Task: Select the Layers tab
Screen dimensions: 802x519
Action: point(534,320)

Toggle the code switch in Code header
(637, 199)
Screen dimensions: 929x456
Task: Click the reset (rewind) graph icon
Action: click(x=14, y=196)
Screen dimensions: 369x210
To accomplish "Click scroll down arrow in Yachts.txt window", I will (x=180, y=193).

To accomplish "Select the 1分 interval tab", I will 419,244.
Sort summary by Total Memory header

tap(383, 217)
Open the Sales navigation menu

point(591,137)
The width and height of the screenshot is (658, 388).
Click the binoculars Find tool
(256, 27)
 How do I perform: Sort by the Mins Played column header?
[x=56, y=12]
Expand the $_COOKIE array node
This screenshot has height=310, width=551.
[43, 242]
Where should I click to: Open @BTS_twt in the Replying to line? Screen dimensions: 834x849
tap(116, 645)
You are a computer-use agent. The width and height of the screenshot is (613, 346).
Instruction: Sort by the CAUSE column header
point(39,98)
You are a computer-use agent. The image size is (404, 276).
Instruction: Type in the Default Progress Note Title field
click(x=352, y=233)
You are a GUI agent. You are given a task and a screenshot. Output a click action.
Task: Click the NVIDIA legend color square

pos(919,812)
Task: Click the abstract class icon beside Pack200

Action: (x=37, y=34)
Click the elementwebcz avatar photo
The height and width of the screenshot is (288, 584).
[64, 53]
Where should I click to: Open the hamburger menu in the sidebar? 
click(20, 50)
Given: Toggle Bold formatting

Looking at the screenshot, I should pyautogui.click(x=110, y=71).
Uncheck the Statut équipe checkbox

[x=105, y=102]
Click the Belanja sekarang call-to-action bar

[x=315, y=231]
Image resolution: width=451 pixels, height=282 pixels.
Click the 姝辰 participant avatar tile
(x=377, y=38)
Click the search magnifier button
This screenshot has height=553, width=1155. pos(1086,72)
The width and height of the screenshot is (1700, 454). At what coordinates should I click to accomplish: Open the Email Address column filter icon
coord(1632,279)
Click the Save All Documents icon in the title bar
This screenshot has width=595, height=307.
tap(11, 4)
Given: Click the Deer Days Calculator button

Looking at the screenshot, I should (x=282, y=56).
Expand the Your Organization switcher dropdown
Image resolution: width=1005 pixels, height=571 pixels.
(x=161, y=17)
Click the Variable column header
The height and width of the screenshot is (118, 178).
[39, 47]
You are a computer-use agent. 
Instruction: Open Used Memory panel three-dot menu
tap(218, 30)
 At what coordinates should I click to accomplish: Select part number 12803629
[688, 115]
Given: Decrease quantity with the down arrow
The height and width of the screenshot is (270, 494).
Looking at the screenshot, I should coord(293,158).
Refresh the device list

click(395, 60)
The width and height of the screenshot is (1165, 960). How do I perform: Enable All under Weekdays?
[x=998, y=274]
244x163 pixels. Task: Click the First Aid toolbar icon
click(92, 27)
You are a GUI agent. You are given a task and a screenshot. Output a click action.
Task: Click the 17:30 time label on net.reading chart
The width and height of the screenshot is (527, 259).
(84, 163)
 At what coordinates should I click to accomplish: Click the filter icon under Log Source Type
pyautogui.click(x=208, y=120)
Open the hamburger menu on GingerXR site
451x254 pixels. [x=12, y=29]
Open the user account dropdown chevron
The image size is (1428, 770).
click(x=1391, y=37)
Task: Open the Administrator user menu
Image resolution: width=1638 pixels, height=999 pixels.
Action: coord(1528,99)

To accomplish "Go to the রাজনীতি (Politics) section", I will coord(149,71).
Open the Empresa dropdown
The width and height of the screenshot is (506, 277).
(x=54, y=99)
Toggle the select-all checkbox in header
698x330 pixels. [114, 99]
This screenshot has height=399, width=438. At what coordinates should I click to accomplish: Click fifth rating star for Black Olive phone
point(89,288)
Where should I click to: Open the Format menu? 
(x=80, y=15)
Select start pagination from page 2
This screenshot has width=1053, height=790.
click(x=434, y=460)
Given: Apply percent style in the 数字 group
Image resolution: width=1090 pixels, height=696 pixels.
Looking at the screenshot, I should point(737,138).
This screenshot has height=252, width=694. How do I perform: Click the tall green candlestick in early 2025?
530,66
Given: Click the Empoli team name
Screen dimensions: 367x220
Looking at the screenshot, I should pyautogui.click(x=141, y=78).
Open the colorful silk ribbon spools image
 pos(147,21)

****************************************

EXERCISE
Find each line in the records above that contains the word "agent" and copy it.

OUTPUT FOR THIS EXERCISE
You are a computer-use agent. The width and height of the screenshot is (613, 346).
You are a computer-use agent. The image size is (404, 276).
You are a GUI agent. You are given a task and a screenshot. Output a click action.
You are a computer-use agent. 
You are a GUI agent. You are given a task and a screenshot. Output a click action.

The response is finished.